Disease of ruminants

Abomasitis (abomasal bloat) is a relatively rare ruminant disease characterized by inflammation of abomasum usually caused by larval development in young calves, lambs, and goat kids. It occurs with gastroenteritis, but can also be a side effect of other diseases. However, it is rarely diagnosed as a separate condition.

== Signs and symptoms ==
A characteristic sign is the swollen abomasum wall, which can also be necrotic and hemorrhagic. Edema in the mucosa may also occur.

Symptoms include anorexia, the bloat of the abdomen, colic and diarrhea. The animals can seem passive and weak. Another sign can be that the affected animal separates itself from the herd. Without treatment, the animal can die in a very short amount of time.

== Cause ==
Abomasitis can be caused by several factors:

- Bacterial infections (e.g. Clostridium septicum, C. perfringens (type A), C. sordellii, and Sarcina spp.)
- Viruses like Rinderpest morbillivirus or Pestivirus can also cause an inflammation of the mucosa, as well as some metabolic diseases (e.g. rumen acidosis).
- An unsuitable diet, such as excessive feeding or feeding lush forages.
- Stress.
- Foreign body in the abomasum.

== Diagnosis ==
There are no diagnostic methods to identify abomasitis in living animals. A post-mortem necropsy of the intestines is needed.

== Treatment ==
Treatment should start immediately via oral and intravenous medication. The diet should be reduced.

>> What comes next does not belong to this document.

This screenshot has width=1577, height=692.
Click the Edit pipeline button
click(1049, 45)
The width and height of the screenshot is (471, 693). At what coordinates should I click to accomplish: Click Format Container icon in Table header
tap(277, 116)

The animal should also be treated with antibiotics to prevent intestinal bacteria spreading to other organs. Colloids can also help in severe cases. In cases when an animal has a lot of fluid in the abomasum, a gastric-rumen tube should be used to help extract the extra fluid. A special abomasum puncture can help if the abdomen is swollen with gas or air. This technique has only been tested in lambs, not in calves. In the early stages of the disease, rolling the calf over and puncturing the abomasum can help the calf recover. If the animal does not respond to the treatments, a surgery should be performed to remove damaged tissue and excess fluid from the abomasum.

== Fatality rate ==
The exact fatality rate is uncertain. However, it is assumed to be very high due to the inherently late diagnosis of the disease.

== Prevention ==
There are no reliable prevention methods. However, it is recommended to disinfect all the equipment the calves are regularly in contact with to prevent the spreading of bacteria. Furthermore, it is recommended to improve the feeding situation, like switching from bucket to bottle-feeding, or to make sure that the feeding milk is at body temperature. In some cases, a regular immunization of exposed animals can prevent abomasitis.